TASK OBJECTIVE
Of all the entries below, retype only the lines from the one with "The image size is (1701, 1071)." through the one with "The width and height of the screenshot is (947, 692).", exactly as they appear.

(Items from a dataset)
━━━━━━━━━━
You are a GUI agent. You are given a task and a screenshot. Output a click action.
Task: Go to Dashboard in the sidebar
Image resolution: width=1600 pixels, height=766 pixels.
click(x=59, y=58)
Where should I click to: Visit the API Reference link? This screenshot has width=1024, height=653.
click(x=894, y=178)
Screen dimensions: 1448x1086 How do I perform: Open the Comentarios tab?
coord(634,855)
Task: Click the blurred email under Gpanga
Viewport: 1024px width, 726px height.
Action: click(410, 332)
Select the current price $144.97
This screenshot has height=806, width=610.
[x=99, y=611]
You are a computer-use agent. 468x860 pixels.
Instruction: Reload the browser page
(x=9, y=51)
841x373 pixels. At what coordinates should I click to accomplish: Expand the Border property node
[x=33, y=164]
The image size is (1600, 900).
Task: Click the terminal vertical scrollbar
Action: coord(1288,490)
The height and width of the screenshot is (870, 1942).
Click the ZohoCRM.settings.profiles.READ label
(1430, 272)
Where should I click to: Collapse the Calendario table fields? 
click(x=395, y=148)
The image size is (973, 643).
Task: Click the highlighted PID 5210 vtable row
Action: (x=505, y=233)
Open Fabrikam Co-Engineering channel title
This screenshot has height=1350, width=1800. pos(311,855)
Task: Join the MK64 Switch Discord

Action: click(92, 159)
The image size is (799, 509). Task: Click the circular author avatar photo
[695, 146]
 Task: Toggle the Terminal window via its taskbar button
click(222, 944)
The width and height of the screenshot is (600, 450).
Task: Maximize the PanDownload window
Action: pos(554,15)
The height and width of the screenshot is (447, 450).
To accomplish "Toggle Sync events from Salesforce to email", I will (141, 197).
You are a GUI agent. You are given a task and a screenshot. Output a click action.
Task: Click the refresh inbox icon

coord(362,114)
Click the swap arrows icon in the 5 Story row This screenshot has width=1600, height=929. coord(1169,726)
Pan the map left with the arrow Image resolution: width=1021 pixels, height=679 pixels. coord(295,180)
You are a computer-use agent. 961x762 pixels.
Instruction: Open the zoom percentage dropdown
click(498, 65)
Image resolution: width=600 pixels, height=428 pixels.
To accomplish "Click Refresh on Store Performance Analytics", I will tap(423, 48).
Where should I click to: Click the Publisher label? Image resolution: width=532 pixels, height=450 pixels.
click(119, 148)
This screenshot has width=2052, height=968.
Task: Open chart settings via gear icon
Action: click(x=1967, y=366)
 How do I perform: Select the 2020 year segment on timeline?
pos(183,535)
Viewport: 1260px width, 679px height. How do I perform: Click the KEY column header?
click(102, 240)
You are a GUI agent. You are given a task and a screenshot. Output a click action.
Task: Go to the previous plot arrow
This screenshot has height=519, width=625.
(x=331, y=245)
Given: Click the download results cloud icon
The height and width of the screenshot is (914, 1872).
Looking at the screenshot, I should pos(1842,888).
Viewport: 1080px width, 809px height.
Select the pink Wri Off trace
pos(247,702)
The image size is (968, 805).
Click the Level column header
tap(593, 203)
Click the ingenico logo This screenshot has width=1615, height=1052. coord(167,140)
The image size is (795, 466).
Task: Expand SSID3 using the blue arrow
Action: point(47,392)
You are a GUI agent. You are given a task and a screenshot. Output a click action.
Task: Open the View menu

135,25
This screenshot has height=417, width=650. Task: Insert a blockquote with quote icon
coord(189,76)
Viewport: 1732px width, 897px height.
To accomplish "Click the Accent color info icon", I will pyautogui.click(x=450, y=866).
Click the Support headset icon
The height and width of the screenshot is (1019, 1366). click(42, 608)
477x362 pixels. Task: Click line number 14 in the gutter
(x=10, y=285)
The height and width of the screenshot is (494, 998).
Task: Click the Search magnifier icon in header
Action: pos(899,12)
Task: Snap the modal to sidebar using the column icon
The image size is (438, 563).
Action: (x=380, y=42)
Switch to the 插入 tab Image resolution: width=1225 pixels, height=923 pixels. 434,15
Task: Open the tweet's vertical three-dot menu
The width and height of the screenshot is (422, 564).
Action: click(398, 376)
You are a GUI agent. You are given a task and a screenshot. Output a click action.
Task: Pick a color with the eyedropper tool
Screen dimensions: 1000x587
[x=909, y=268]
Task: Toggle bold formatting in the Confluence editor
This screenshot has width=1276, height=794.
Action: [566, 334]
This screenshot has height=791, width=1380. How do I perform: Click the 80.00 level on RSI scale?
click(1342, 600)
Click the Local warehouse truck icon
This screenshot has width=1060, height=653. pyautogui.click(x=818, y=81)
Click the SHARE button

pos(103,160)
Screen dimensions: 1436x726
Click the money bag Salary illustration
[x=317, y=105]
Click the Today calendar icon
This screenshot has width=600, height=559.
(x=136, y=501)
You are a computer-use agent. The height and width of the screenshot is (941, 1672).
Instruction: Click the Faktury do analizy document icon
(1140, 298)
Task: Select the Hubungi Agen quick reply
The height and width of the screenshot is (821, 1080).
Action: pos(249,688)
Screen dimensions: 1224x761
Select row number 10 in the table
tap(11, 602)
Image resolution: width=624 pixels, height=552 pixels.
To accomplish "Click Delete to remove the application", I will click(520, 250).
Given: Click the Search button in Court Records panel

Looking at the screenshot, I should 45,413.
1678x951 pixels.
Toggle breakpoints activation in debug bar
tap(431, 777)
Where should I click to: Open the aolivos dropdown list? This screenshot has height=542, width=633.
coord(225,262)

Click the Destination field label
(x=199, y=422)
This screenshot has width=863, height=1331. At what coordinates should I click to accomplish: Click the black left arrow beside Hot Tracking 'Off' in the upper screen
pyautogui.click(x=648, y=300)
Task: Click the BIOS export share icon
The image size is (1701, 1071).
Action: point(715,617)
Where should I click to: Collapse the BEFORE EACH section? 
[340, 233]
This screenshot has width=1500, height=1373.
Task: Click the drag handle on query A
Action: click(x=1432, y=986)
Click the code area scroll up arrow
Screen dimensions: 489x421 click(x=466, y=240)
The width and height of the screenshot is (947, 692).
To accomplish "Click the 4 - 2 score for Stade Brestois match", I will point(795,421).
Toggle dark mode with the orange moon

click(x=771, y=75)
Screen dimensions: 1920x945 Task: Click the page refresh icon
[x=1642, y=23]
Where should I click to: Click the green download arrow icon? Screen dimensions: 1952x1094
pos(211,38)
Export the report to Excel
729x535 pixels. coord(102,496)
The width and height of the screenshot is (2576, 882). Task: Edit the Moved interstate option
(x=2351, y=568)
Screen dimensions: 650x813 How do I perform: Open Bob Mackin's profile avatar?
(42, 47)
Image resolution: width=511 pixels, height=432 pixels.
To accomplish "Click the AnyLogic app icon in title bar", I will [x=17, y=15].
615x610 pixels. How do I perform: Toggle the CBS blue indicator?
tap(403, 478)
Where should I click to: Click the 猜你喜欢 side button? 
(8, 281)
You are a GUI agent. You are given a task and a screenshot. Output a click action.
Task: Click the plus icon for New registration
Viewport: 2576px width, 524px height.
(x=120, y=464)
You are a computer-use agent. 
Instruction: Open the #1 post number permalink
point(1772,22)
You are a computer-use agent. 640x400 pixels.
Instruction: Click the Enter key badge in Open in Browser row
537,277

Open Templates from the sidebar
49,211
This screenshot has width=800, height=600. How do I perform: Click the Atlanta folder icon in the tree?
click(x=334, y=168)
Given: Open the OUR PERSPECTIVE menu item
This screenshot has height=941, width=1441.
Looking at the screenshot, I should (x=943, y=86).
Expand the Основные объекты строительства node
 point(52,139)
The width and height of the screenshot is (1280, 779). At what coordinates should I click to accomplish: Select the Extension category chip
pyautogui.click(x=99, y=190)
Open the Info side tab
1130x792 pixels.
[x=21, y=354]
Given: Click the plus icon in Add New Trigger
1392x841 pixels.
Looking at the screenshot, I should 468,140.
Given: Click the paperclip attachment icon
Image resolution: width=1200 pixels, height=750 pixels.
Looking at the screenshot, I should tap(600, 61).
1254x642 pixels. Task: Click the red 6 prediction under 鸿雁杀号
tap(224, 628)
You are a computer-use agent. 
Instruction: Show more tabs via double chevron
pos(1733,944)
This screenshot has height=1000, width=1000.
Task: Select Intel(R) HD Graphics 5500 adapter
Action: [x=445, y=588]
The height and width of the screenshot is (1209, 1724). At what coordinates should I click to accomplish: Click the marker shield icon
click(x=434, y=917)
━━━━━━━━━━
WRITTEN RESPONSE
The image size is (1701, 1071).
Action: point(715,617)
Where should I click to: Collapse the BEFORE EACH section? 
[340, 233]
This screenshot has width=1500, height=1373.
Task: Click the drag handle on query A
Action: click(x=1432, y=986)
Click the code area scroll up arrow
Screen dimensions: 489x421 click(x=466, y=240)
The width and height of the screenshot is (947, 692).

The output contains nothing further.